## PROBLEM DESCRIPTION:
Write out word for word everything from the line containing "Viewport: 1234px width, 595px height." down to the end of the rows below, leaving the pictures out of your answer.

## EXCERPTED RECORDS:

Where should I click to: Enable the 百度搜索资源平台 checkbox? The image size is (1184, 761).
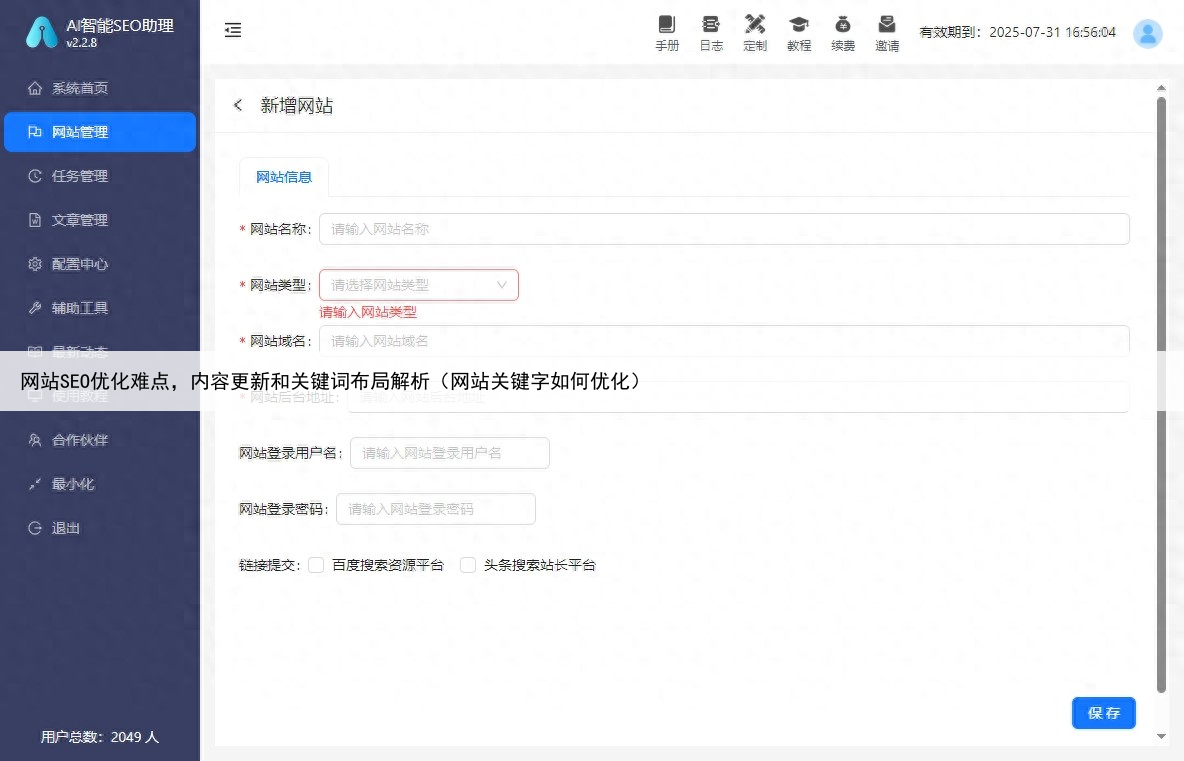pos(316,565)

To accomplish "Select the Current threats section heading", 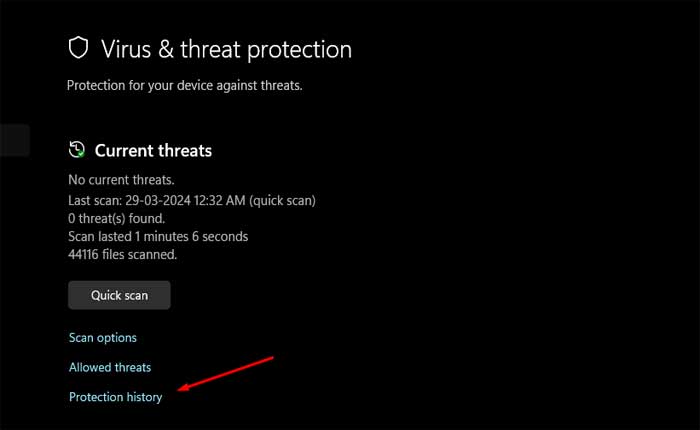I will pyautogui.click(x=153, y=151).
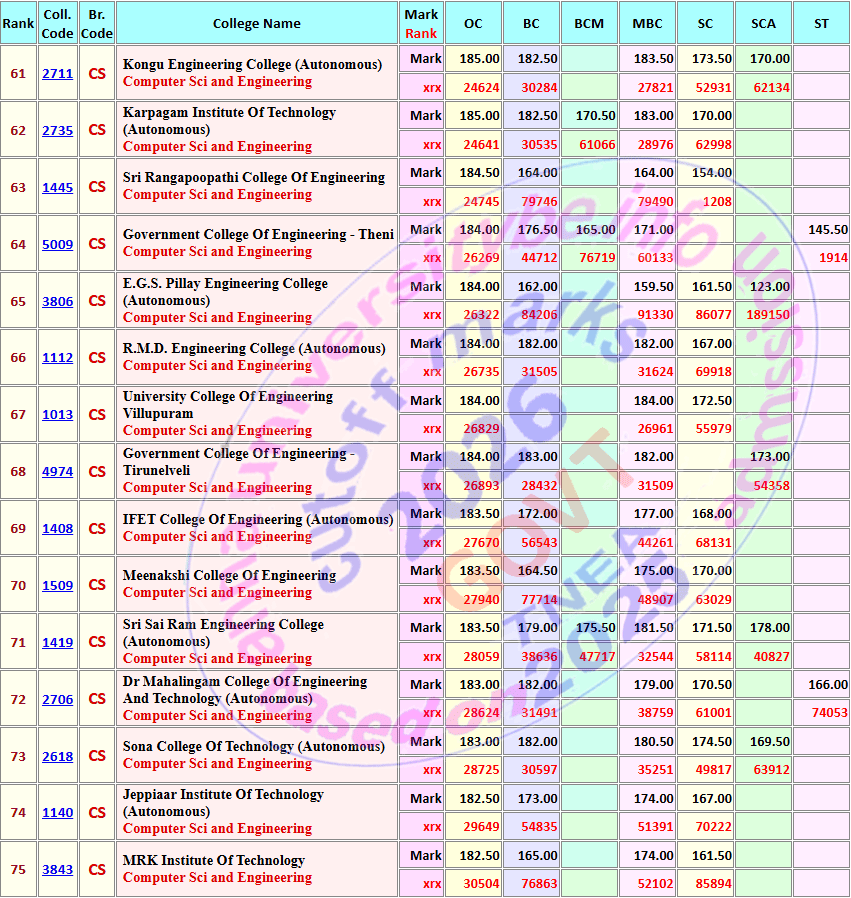Click college code 1013 link

pos(57,414)
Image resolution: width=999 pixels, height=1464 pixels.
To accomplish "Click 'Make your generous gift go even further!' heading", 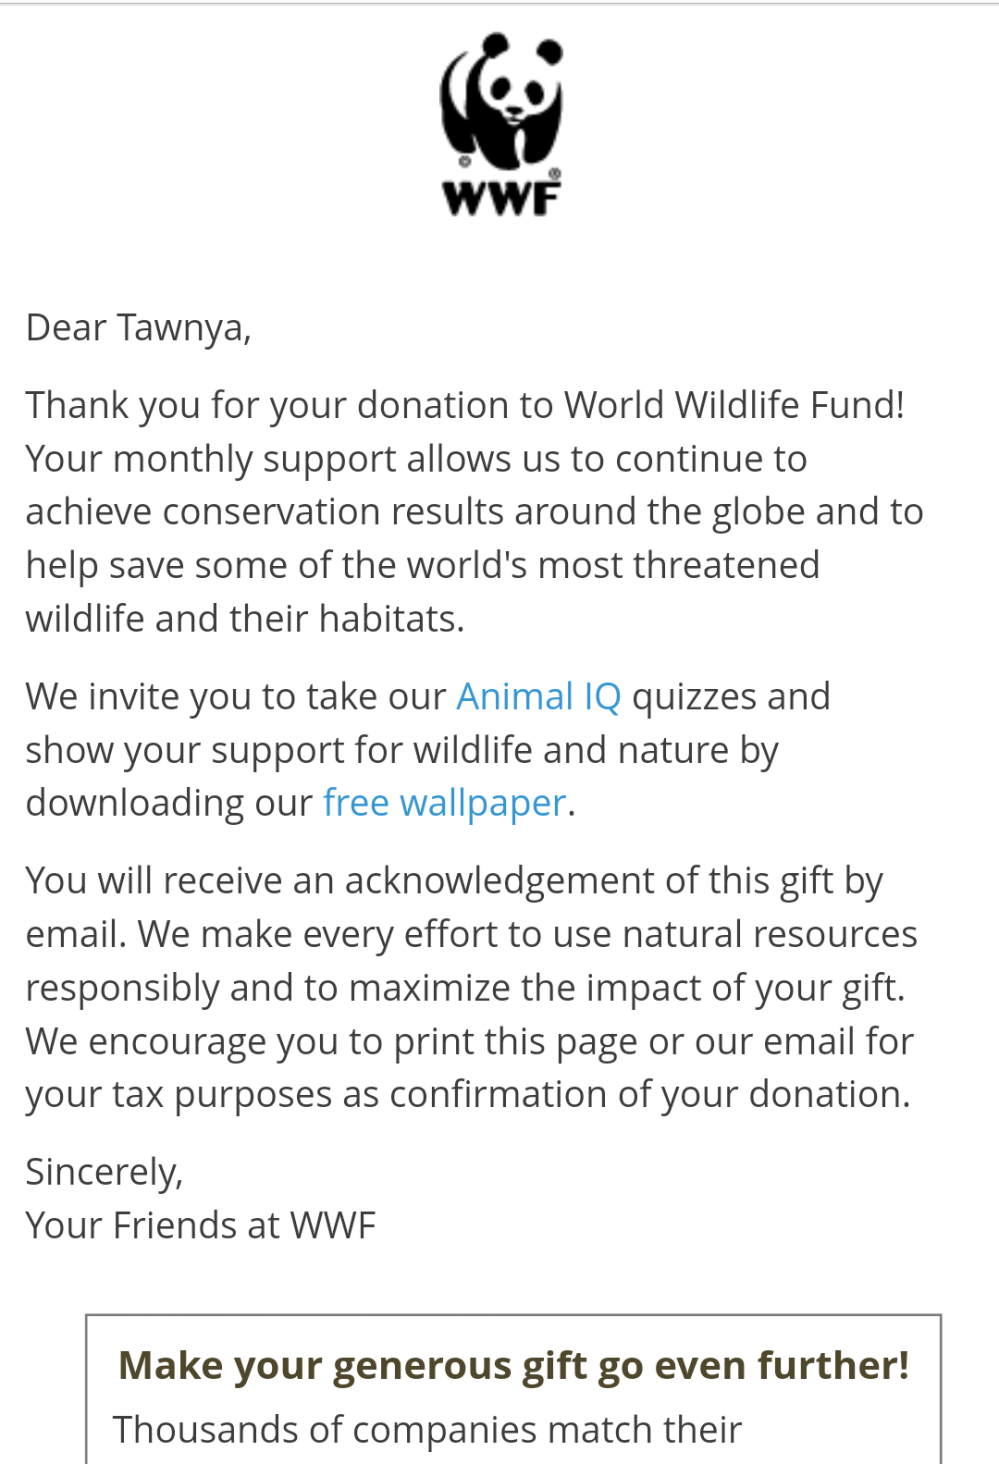I will tap(513, 1366).
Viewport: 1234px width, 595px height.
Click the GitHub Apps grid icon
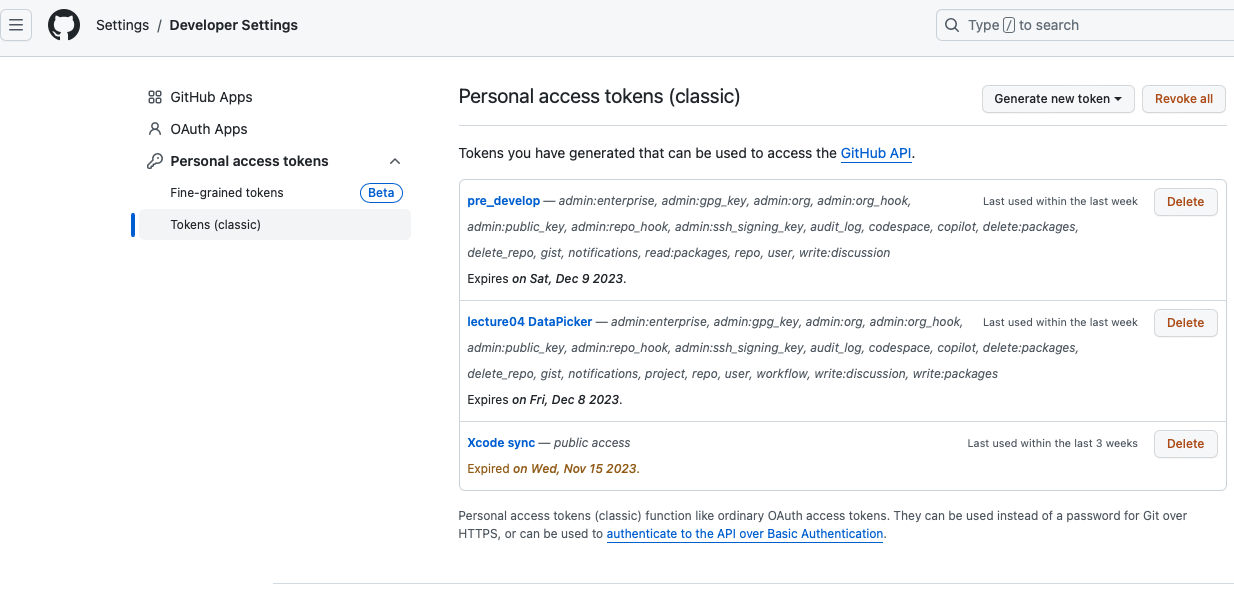click(155, 97)
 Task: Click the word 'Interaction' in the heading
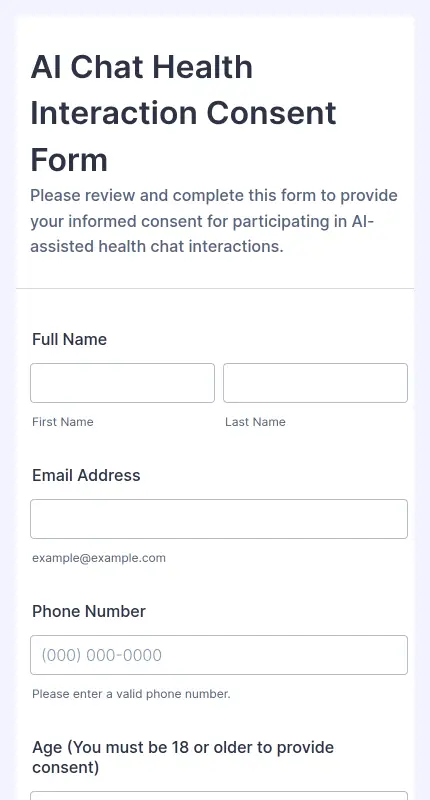tap(113, 113)
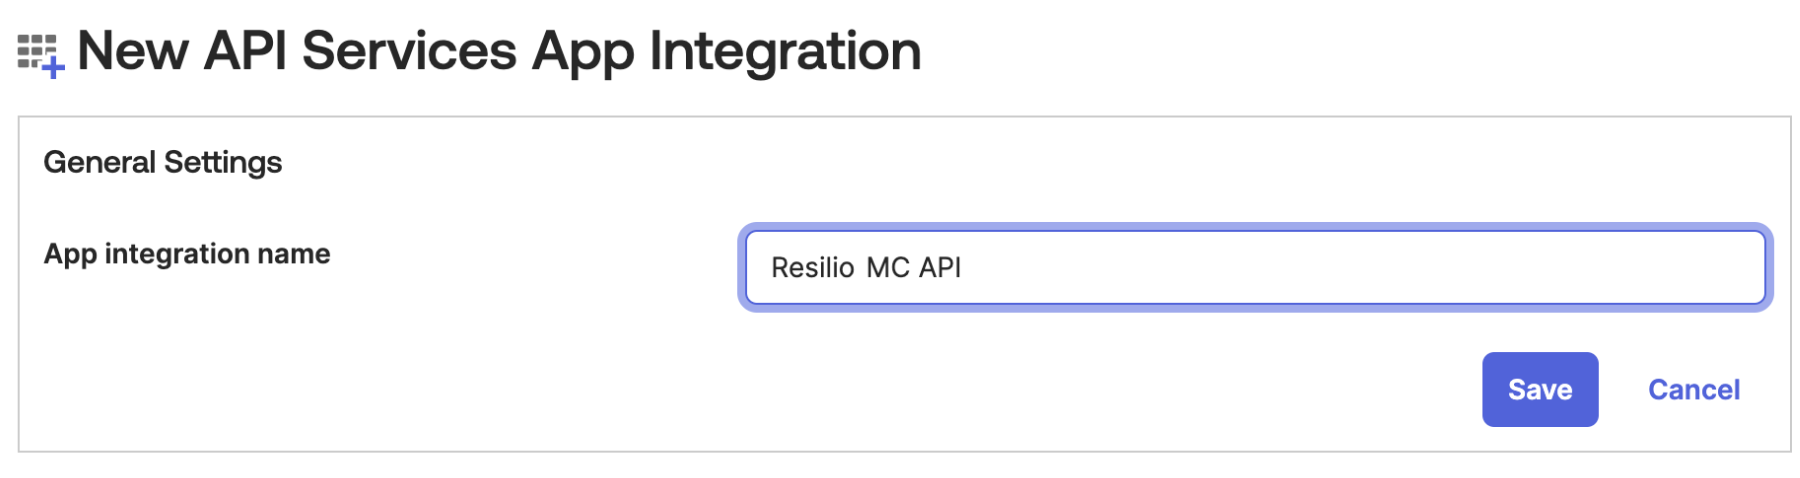This screenshot has width=1800, height=478.
Task: Click the word "General" in section heading
Action: 100,162
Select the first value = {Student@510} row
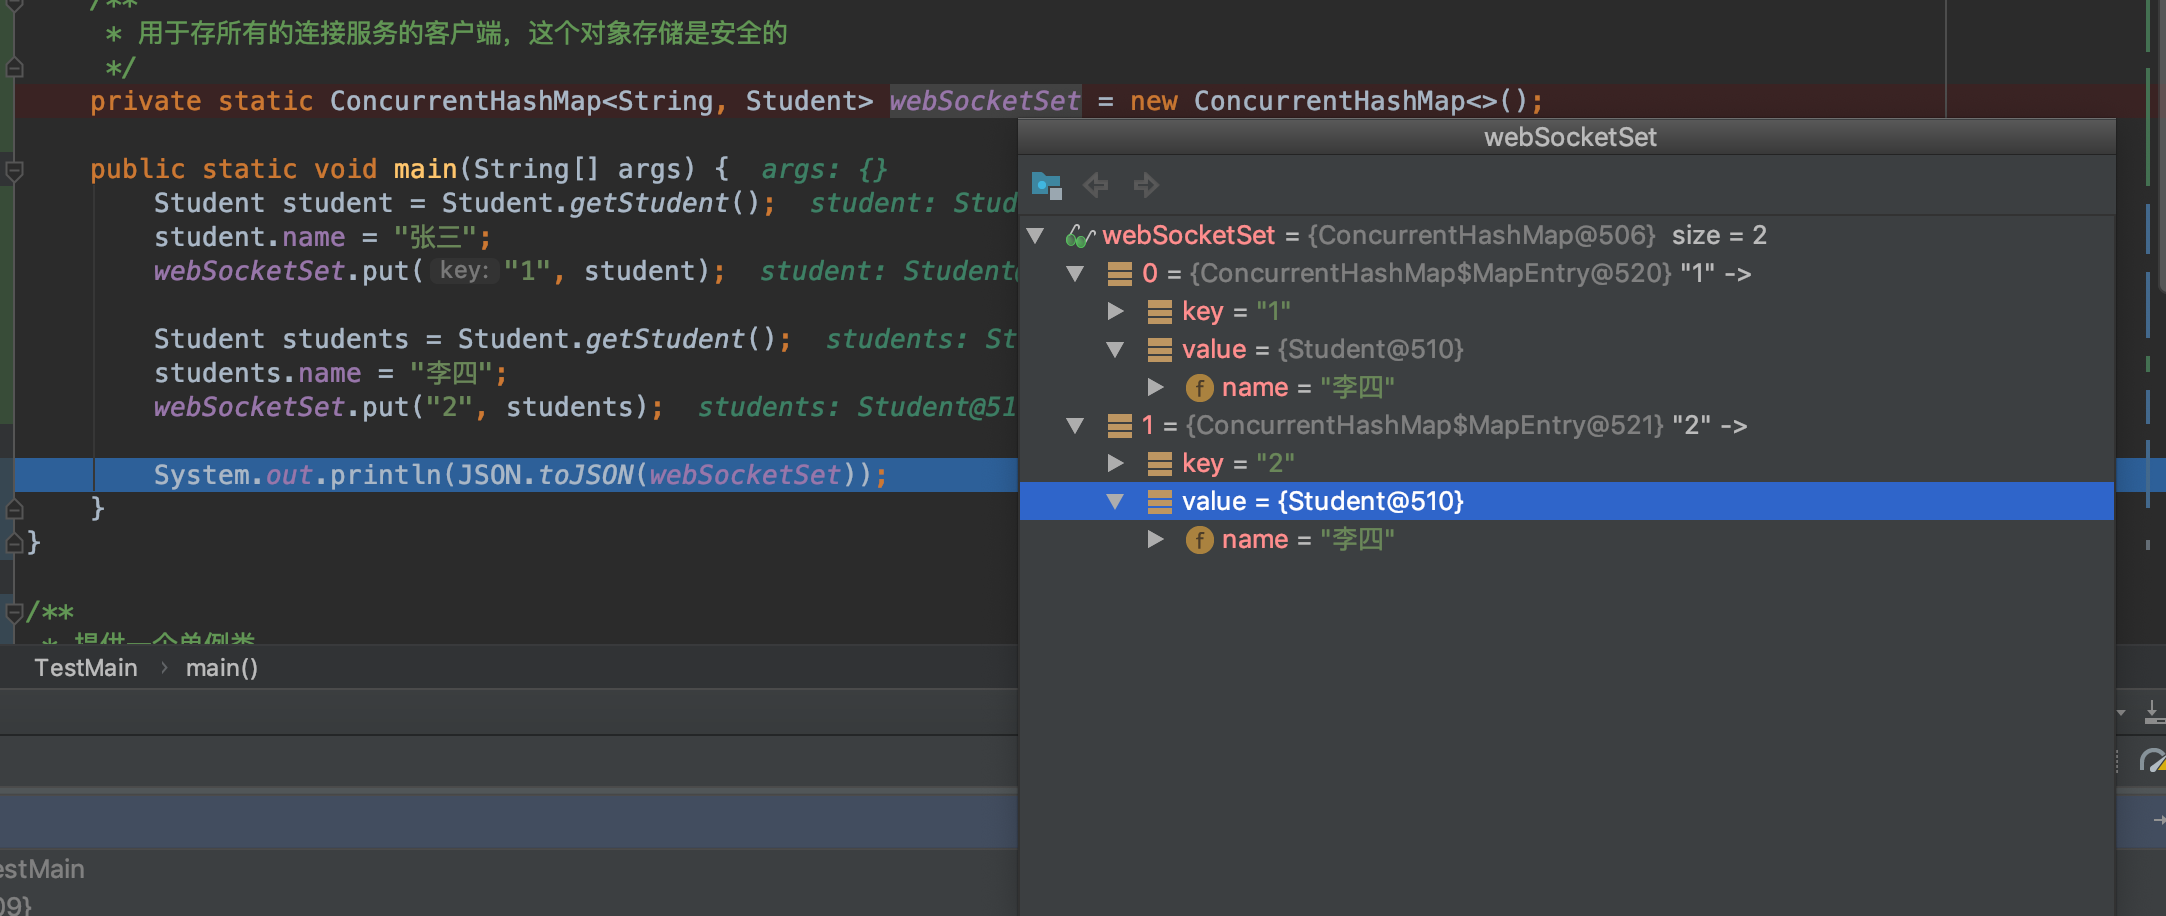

## RESULT OF THE EXERCISE:
Viewport: 1234px width, 595px height.
Click the GitHub Apps grid icon
click(155, 97)
 Task: Click the word 'Interaction' in the heading
tap(113, 113)
This screenshot has width=1800, height=478.
Task: Click the word "General" in section heading
Action: 100,162
Select the first value = {Student@510} row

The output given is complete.